Exercise instructions ::
Retype each entry exactly.

Dataset extract ::
· · ·

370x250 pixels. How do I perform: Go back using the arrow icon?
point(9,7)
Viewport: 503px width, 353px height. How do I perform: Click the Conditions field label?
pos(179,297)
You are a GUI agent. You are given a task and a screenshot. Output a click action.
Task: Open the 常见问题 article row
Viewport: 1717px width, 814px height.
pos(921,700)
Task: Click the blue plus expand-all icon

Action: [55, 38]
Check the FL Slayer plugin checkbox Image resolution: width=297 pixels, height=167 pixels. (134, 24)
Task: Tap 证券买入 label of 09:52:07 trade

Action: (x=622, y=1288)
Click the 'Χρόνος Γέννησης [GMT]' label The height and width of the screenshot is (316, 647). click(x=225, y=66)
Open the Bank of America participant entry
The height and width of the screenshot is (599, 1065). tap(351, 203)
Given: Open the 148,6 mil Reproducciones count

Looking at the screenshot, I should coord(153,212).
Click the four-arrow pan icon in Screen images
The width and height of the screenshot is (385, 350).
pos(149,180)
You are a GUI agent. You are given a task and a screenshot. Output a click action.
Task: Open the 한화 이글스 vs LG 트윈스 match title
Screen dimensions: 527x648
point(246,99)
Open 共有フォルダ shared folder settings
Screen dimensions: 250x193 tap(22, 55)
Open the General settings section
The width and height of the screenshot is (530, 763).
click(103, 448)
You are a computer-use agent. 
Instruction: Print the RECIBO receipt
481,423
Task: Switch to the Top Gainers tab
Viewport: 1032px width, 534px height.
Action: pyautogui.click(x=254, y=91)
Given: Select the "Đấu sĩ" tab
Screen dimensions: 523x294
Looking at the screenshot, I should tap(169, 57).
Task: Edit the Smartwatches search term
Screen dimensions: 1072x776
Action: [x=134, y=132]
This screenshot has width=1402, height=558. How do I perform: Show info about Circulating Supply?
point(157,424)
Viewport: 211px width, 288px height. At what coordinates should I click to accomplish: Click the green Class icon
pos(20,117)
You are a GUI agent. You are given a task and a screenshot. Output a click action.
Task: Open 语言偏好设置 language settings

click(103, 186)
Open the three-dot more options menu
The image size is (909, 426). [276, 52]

· · ·

Result ::
370x250 pixels. How do I perform: Go back using the arrow icon?
point(9,7)
Viewport: 503px width, 353px height. How do I perform: Click the Conditions field label?
pos(179,297)
You are a GUI agent. You are given a task and a screenshot. Output a click action.
Task: Open the 常见问题 article row
Viewport: 1717px width, 814px height.
pos(921,700)
Task: Click the blue plus expand-all icon

Action: [55, 38]
Check the FL Slayer plugin checkbox Image resolution: width=297 pixels, height=167 pixels. (134, 24)
Task: Tap 证券买入 label of 09:52:07 trade

Action: (x=622, y=1288)
Click the 'Χρόνος Γέννησης [GMT]' label The height and width of the screenshot is (316, 647). click(x=225, y=66)
Open the Bank of America participant entry
The height and width of the screenshot is (599, 1065). tap(351, 203)
Given: Open the 148,6 mil Reproducciones count

Looking at the screenshot, I should coord(153,212).
Click the four-arrow pan icon in Screen images
The width and height of the screenshot is (385, 350).
pos(149,180)
You are a GUI agent. You are given a task and a screenshot. Output a click action.
Task: Open the 한화 이글스 vs LG 트윈스 match title
Screen dimensions: 527x648
point(246,99)
Open 共有フォルダ shared folder settings
Screen dimensions: 250x193 tap(22, 55)
Open the General settings section
The width and height of the screenshot is (530, 763).
click(103, 448)
You are a computer-use agent. 
Instruction: Print the RECIBO receipt
481,423
Task: Switch to the Top Gainers tab
Viewport: 1032px width, 534px height.
Action: pyautogui.click(x=254, y=91)
Given: Select the "Đấu sĩ" tab
Screen dimensions: 523x294
Looking at the screenshot, I should tap(169, 57).
Task: Edit the Smartwatches search term
Screen dimensions: 1072x776
Action: [x=134, y=132]
This screenshot has width=1402, height=558. How do I perform: Show info about Circulating Supply?
point(157,424)
Viewport: 211px width, 288px height. At what coordinates should I click to accomplish: Click the green Class icon
pos(20,117)
You are a GUI agent. You are given a task and a screenshot. Output a click action.
Task: Open 语言偏好设置 language settings

click(103, 186)
Open the three-dot more options menu
The image size is (909, 426). [276, 52]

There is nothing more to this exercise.